__Source__:

====

119. Design Circular Deque

🔗 LeetCode Problem: 641. Design Circular Deque
📊 Difficulty: Medium
🏷️ Topics: Array, Deque, Design

Problem Statement

Design your implementation of the circular double-ended queue (deque).

Implement the MyCircularDeque class:

• MyCircularDeque(int k) Initializes the deque with a maximum size of k.
• boolean insertFront(int value) Adds an item at the front of Deque. Return true if successful.
• boolean insertLast(int value) Adds an item at the rear of Deque. Return true if successful.
• boolean deleteFront() Deletes an item from the front of Deque. Return true if successful.
• boolean deleteLast() Deletes an item from the rear of Deque. Return true if successful.
• int getFront() Returns the front item from the Deque. If empty, return -1.
• int getRear() Returns the last item from Deque. If empty, return -1.
• boolean isEmpty() Returns true if the deque is empty, or false otherwise.

====

__Excerpted records__:

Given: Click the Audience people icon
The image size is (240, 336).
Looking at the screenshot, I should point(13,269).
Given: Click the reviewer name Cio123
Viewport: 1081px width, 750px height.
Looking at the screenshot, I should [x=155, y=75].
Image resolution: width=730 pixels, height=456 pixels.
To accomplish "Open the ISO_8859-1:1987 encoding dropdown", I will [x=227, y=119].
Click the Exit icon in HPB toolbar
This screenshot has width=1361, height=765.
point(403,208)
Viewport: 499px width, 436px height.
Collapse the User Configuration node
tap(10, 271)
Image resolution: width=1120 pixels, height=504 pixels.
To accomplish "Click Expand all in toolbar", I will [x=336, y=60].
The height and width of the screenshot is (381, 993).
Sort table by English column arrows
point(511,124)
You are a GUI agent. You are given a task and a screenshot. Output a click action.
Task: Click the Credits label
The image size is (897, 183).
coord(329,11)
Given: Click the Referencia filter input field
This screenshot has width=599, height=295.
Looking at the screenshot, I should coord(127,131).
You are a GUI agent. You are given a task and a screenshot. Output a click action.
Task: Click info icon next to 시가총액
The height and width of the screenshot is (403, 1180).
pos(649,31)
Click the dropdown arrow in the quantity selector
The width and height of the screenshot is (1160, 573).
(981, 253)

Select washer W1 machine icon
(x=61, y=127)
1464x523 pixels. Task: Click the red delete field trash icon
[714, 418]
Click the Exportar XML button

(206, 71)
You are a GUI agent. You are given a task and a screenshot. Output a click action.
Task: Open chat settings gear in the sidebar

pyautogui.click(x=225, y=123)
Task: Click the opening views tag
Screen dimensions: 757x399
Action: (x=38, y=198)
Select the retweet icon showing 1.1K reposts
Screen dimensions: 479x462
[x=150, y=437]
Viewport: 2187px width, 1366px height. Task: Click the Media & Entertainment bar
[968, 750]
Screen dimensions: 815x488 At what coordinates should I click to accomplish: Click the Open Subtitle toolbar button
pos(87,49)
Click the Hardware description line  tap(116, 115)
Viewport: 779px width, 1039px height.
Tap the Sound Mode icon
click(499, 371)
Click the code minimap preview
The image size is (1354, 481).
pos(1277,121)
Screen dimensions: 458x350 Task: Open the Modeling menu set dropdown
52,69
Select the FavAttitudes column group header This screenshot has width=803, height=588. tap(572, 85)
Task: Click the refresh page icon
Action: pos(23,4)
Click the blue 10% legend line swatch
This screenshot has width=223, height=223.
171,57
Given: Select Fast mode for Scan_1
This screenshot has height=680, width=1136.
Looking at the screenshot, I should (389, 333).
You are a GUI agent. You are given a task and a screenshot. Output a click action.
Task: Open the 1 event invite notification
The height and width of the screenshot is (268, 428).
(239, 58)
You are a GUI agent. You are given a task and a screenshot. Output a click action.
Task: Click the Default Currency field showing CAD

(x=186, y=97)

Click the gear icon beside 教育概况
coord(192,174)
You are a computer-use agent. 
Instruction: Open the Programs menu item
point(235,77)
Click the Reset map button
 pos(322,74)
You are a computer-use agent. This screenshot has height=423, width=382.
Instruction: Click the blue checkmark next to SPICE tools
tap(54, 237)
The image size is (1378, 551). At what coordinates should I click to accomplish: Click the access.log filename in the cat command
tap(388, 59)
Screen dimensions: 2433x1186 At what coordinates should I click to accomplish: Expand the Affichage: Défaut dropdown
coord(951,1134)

====

__Work instructions__: Please print the circular deque problem above word for word, from "119. Design Circular" to "maximum size of k.".

__Task solution__:
119. Design Circular Deque

🔗 LeetCode Problem: 641. Design Circular Deque
📊 Difficulty: Medium
🏷️ Topics: Array, Deque, Design

Problem Statement

Design your implementation of the circular double-ended queue (deque).

Implement the MyCircularDeque class:

• MyCircularDeque(int k) Initializes the deque with a maximum size of k.